== Extracted entries ==
== == ==

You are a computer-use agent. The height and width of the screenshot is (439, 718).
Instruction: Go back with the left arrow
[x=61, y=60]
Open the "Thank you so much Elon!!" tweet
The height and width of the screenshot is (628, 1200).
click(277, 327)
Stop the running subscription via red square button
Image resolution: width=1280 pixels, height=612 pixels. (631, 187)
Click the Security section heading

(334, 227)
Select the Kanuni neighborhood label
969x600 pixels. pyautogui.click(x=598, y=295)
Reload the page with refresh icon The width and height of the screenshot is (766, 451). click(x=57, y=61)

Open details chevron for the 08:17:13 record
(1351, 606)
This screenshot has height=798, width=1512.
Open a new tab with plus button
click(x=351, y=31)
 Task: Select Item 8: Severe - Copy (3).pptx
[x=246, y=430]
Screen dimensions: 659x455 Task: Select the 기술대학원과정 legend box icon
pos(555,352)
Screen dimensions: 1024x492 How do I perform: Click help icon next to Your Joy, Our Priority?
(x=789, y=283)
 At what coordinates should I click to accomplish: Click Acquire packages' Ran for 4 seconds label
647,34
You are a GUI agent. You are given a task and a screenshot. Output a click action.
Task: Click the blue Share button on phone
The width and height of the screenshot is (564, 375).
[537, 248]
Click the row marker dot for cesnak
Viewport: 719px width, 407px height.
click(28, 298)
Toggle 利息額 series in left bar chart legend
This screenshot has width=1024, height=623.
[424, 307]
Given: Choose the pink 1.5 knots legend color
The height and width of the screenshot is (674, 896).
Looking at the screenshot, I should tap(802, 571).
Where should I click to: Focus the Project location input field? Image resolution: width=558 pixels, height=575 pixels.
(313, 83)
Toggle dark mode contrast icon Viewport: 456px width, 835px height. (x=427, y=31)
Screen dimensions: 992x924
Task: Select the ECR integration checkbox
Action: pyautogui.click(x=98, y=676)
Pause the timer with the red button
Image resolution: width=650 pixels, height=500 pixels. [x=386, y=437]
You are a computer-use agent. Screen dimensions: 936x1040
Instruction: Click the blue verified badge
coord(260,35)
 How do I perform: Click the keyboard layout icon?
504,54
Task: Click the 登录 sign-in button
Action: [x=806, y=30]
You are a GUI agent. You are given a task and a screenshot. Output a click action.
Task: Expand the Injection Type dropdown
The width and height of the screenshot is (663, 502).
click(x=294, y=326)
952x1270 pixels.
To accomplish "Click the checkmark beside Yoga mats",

== == ==

== What you will do ==
In full and without edits, repeat the listing above.

== Answer space ==
You are a computer-use agent. The height and width of the screenshot is (439, 718).
Instruction: Go back with the left arrow
[x=61, y=60]
Open the "Thank you so much Elon!!" tweet
The height and width of the screenshot is (628, 1200).
click(277, 327)
Stop the running subscription via red square button
Image resolution: width=1280 pixels, height=612 pixels. (631, 187)
Click the Security section heading

(334, 227)
Select the Kanuni neighborhood label
969x600 pixels. pyautogui.click(x=598, y=295)
Reload the page with refresh icon The width and height of the screenshot is (766, 451). click(x=57, y=61)

Open details chevron for the 08:17:13 record
(1351, 606)
This screenshot has height=798, width=1512.
Open a new tab with plus button
click(x=351, y=31)
 Task: Select Item 8: Severe - Copy (3).pptx
[x=246, y=430]
Screen dimensions: 659x455 Task: Select the 기술대학원과정 legend box icon
pos(555,352)
Screen dimensions: 1024x492 How do I perform: Click help icon next to Your Joy, Our Priority?
(x=789, y=283)
 At what coordinates should I click to accomplish: Click Acquire packages' Ran for 4 seconds label
647,34
You are a GUI agent. You are given a task and a screenshot. Output a click action.
Task: Click the blue Share button on phone
The width and height of the screenshot is (564, 375).
[537, 248]
Click the row marker dot for cesnak
Viewport: 719px width, 407px height.
click(28, 298)
Toggle 利息額 series in left bar chart legend
This screenshot has width=1024, height=623.
[424, 307]
Given: Choose the pink 1.5 knots legend color
The height and width of the screenshot is (674, 896).
Looking at the screenshot, I should tap(802, 571).
Where should I click to: Focus the Project location input field? Image resolution: width=558 pixels, height=575 pixels.
(313, 83)
Toggle dark mode contrast icon Viewport: 456px width, 835px height. (x=427, y=31)
Screen dimensions: 992x924
Task: Select the ECR integration checkbox
Action: pyautogui.click(x=98, y=676)
Pause the timer with the red button
Image resolution: width=650 pixels, height=500 pixels. [x=386, y=437]
You are a computer-use agent. Screen dimensions: 936x1040
Instruction: Click the blue verified badge
coord(260,35)
 How do I perform: Click the keyboard layout icon?
504,54
Task: Click the 登录 sign-in button
Action: [x=806, y=30]
You are a GUI agent. You are given a task and a screenshot. Output a click action.
Task: Expand the Injection Type dropdown
The width and height of the screenshot is (663, 502).
click(x=294, y=326)
952x1270 pixels.
To accomplish "Click the checkmark beside Yoga mats",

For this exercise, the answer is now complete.